Moroccan Imam (1932–2020)

Abu Uways Muhammad Abu Khubza al-Hassani (مُحَمَّد بن الأَمِين بُوخُبْزَة الْحسْنِيُّ; July 30, 1932 – January 30, 2020) was a Moroccan Muslim theologian, jurist, bibliographer and linguist. His name has variantly been spelled "Bukhabza," "Boukhabza," Bu Khabza," and "Bu Khubza."

==Life==
Abu Khubza was born on the 26th of Rabi' al-awwal in the year 1351 according to the Islamic calendar, corresponding to the 30th of July in 1932 Gregorian.

==Works==
Abu Khubza produced a detailed library catalog for the Tétouan branch of the Bibliothèque Générale et Archives, Morocco's national library.

===Original works===
- Fihris makhtutat khizana titwan.
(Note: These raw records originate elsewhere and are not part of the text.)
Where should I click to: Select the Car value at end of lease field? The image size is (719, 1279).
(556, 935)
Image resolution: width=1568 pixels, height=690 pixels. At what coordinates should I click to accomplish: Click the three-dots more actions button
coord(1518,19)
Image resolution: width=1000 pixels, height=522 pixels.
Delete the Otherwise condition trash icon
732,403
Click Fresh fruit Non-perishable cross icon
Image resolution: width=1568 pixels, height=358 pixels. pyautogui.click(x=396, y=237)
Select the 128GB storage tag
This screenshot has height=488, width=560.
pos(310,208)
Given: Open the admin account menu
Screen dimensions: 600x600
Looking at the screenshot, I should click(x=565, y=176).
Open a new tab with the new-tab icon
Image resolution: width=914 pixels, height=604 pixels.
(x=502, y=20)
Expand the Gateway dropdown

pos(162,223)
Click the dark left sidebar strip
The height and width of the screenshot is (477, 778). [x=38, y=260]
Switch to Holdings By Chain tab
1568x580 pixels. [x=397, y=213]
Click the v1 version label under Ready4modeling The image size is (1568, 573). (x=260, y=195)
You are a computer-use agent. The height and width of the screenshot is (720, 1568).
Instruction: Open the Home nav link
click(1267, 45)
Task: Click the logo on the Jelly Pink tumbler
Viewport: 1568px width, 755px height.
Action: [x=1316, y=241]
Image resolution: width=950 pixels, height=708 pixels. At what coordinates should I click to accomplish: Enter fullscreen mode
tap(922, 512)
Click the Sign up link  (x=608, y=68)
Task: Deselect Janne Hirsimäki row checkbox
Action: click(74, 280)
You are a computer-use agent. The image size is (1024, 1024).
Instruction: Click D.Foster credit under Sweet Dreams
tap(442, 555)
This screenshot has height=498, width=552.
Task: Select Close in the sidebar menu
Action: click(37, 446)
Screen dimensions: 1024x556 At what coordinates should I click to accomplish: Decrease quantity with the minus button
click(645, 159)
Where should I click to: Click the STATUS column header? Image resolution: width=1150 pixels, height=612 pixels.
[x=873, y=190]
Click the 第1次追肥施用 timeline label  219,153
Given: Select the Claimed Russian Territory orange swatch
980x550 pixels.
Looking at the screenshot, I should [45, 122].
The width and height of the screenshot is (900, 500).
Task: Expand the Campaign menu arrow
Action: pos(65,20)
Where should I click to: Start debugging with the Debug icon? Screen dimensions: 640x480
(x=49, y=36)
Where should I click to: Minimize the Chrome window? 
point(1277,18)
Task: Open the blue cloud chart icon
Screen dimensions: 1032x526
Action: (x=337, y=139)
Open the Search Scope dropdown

Tétouan: 1984. 2 vols. With al-Mahdi al-Daliru.

===Edited works===
- Ibn al-Arabi, Siraj al-muhtadin fi adab al-salihin. Tétouan: Manshurat Jam'iyyat al-Ba'th al-Islami, 1992.
- Tirmidhi, Aridat al-ahwadhi bi sharh sahih al-Tirmidhi. Beirut: Dar al-Kutub al-'Ilmiyya, 1997. 8 vols.